There is also the Ozone House – a crisis support and housing agency for youth who have run away, become homeless or found themselves in unsafe or unstable situations. Volunteers can help out around the house or work the crisis hotline after a two-week intensive training program. The next volunteer training date is right around the corner on Jan. 9 – perfect timing for anyone who wants to make good on that New Year’s resolution.
Or if you think you’re better off working with kids, SOS Community Services runs the Time 4 Tots program – a daycare center that provides a safe, nurturing environment for homeless children from infancy through preschool while their parents are searching for housing or employment or getting treatment for substance abuse.
These are just a few of the many organizations that need student volunteers. If you want a complete list, just go on www.volunteer-connection.org and you’ll find a directory of all community service opportunities in Ann Arbor. The possibilities are endless.
As for day-to-day interaction with people living in poverty, it’s easy to become desensitized when walking to and from Angell Hall. When I visited the Delonis center earlier this week, I asked volunteer coordinator Jennifer Crippin what she does when panhandlers ask for money: “Whether you give a dollar or not,” she said, “passing along information about the shelter in your neighborhood is important.” It’s a personal choice whether or not to give, but pointing a person in the right direction (in this case, toward the Delonis Center) could make a world of difference.

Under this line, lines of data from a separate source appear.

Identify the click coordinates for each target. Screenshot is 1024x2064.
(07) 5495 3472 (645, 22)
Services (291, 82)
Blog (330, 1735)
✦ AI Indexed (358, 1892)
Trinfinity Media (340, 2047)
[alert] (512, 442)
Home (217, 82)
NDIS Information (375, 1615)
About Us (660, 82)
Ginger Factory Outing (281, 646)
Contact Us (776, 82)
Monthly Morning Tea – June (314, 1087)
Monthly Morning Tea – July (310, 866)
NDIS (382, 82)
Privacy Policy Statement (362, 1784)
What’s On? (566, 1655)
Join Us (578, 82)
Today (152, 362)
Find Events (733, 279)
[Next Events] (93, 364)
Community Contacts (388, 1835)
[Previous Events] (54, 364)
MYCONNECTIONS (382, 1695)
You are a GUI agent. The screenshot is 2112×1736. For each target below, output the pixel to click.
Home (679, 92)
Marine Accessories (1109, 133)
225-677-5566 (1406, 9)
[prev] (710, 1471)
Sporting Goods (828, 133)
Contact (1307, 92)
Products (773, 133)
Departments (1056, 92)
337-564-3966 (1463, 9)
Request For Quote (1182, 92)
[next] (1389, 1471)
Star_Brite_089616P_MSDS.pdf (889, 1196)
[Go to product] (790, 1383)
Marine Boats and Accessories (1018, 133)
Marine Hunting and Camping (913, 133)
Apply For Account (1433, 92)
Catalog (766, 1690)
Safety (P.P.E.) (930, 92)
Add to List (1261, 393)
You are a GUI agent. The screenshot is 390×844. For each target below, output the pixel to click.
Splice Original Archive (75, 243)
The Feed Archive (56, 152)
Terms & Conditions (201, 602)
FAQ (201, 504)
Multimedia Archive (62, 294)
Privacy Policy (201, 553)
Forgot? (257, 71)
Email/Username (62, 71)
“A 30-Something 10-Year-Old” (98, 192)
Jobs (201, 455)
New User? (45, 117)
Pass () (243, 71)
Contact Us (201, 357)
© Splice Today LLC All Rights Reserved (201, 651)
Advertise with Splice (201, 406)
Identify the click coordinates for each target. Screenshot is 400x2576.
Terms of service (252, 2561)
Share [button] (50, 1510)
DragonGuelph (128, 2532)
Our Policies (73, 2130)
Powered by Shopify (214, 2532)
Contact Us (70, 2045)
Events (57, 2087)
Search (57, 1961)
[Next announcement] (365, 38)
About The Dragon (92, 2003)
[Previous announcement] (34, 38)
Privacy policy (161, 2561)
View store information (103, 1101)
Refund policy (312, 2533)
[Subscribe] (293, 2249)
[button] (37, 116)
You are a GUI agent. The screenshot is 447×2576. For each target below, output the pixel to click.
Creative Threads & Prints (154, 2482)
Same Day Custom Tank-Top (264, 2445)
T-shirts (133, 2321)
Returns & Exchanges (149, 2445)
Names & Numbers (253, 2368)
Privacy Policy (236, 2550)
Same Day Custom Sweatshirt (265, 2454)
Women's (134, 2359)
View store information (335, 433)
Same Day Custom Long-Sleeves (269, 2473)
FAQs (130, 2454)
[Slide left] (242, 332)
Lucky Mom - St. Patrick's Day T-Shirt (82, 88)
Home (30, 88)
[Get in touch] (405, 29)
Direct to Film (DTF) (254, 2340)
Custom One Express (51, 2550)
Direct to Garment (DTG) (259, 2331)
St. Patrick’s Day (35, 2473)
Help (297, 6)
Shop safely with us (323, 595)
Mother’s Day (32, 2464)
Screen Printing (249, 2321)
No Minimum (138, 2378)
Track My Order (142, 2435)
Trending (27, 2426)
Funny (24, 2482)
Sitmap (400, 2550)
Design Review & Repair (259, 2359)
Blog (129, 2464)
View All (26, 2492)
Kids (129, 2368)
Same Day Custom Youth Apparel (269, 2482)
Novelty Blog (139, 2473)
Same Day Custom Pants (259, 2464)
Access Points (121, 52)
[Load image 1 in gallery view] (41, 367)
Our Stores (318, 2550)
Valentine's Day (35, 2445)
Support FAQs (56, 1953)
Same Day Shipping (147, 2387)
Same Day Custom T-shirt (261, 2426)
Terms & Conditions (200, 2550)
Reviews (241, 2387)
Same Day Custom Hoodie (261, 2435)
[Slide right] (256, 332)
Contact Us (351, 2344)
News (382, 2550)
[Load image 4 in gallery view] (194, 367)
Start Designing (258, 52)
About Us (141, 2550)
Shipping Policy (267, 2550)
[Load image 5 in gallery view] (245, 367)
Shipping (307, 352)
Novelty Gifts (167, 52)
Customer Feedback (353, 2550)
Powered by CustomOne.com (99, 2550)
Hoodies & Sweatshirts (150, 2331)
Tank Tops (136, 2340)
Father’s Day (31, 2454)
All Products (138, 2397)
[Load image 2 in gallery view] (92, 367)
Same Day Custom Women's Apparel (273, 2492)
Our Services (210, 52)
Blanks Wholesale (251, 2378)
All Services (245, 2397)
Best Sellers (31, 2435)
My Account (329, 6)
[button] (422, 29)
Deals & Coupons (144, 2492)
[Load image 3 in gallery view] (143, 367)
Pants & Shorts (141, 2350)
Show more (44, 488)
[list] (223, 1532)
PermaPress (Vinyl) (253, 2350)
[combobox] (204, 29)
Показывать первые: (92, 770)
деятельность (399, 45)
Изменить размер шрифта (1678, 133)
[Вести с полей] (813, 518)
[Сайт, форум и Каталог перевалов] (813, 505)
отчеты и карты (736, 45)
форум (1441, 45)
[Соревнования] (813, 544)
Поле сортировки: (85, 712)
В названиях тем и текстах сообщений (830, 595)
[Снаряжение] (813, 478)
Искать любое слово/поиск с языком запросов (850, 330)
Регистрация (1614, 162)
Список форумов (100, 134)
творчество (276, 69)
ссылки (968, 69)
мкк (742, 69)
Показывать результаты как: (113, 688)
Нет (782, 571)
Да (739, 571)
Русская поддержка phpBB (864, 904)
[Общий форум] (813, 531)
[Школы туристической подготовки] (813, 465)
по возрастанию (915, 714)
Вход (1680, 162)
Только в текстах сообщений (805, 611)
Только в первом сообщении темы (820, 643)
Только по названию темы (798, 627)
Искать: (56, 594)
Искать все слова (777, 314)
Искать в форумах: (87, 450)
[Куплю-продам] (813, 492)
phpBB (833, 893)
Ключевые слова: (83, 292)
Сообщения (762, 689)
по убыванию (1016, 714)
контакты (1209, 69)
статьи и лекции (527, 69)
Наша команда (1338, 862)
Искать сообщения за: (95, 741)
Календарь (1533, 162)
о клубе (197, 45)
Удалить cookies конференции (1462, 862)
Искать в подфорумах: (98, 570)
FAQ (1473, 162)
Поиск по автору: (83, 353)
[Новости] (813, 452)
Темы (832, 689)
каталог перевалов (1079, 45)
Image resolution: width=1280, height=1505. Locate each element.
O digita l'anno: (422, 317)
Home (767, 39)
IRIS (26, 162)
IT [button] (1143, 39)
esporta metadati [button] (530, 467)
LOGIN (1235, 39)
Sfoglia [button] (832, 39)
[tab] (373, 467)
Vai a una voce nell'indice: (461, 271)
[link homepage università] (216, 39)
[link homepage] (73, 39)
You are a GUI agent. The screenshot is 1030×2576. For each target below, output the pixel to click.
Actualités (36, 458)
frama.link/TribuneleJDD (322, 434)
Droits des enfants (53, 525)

Time, however, can be a more valuable currency than money. Interaction fosters understanding, and in working closely with the homeless community we can begin to breakdown stereotypes surrounding homelessness in Ann Arbor. As most will find in their first few hours of volunteering, these people are not stereotypes or statistics. Shelter director Ruth Shabazz said it well: “The challenge in life is to get beyond stereotypes and get to know people as people.”
Maybe we should put that on our New Year’s resolution list too – right above volunteering time in Ann Arbor next semester.